De Profundis - Oscar Wilde



It's more painful to separate from those who know too little time.




L'Istituto di New York era decisamente diverso da quello di Giacarta, era stato il primo pensiero del bambino. Non era abituato a stare troppo tempo lontano da casa sua, anche se fin da piccolissimo i suoi non avevano fatto che sballottolarlo da Idris all'Indonesia. Non aveva mai capito perché i coniugi Bane avessero deciso di abbandonare la loro magione nei pressi di Alicante a favore della conduzione di quello che agli occhi dei mondani appariva come un vecchio edificio dismesso non dissimile dalla Cattedrale che dava asilo ai Cacciatori di quella città, ma probabilmente era solo la nostalgia della terra dove i suoi genitori si erano incontrati ad avergli fatto compiere quella scelta.
Del resto la sua famiglia non aveva mai avuto niente a che fare con il Circolo e dunque non poteva trattarsi di una punizione del Conclave, quanto più di una scelta personale.
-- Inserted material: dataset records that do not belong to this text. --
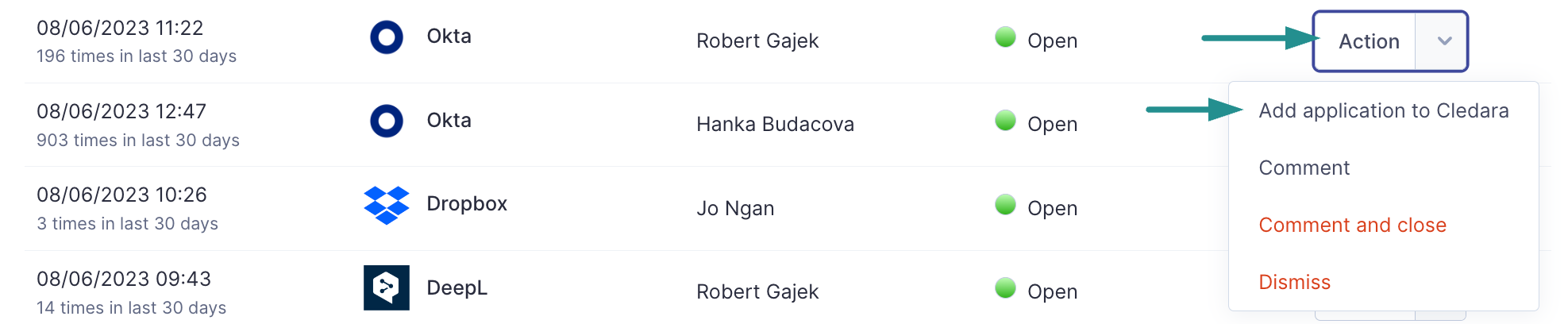Click the green status dot for Hanka Budacova
The height and width of the screenshot is (324, 1568).
click(1006, 121)
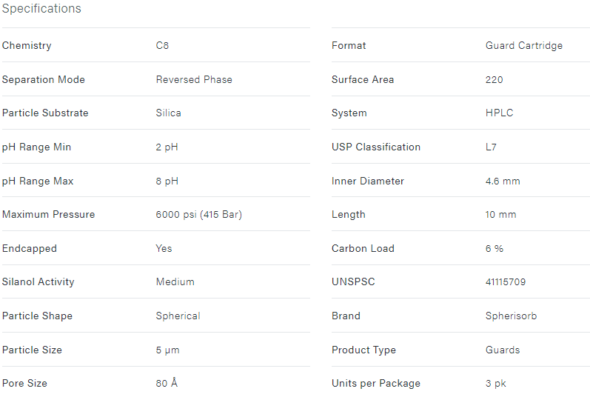Click the 8 pH maximum value
Screen dimensions: 590x400
tap(167, 181)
Quando era diventato abbastanza grande da poter ragionare con la sua testa, però, aveva trovato buffo come i suoi avessero deciso di andare a relegarsi dall'altra parte del mondo; bellissimo posto, questo è vero, ma di Shadowhunters da quelle parti ne giravano pochi.
Così lui non aveva avuto granché possibilità di relazionarsi con altri bambini che con lui condividevano il sangue benedetto dell'Angelo.
Forse per questo motivo aveva trovato affascinanti i figli dei Lightwood, anche se questo solo all'inizio. Gli era bastato passare più di dieci minuti insieme a quel Jace per capire che quel bambino era una mina vagante e priva del più basilare controllo. Nemmeno sua sorella Isabelle riusciva a tenerlo in riga, anche se non è che lei fosse da meno.
A pensare a quella bambina dai lunghi capelli neri e l'aria da smorfiosetta arricciava ancora il naso; aveva riso sadicamente, troppo per essere così piccola, quando il fratello gli aveva mostrato la sua incredibile mira facendogli spiaccicare una cucchiaiata di budino al cioccolato in piena fronte. Per questo covava il malcelato sospetto che Izzy fosse un demone.
Ovviamente questo ai suoi genitori non lo aveva detto. Conosceva la buona educazione, LUI.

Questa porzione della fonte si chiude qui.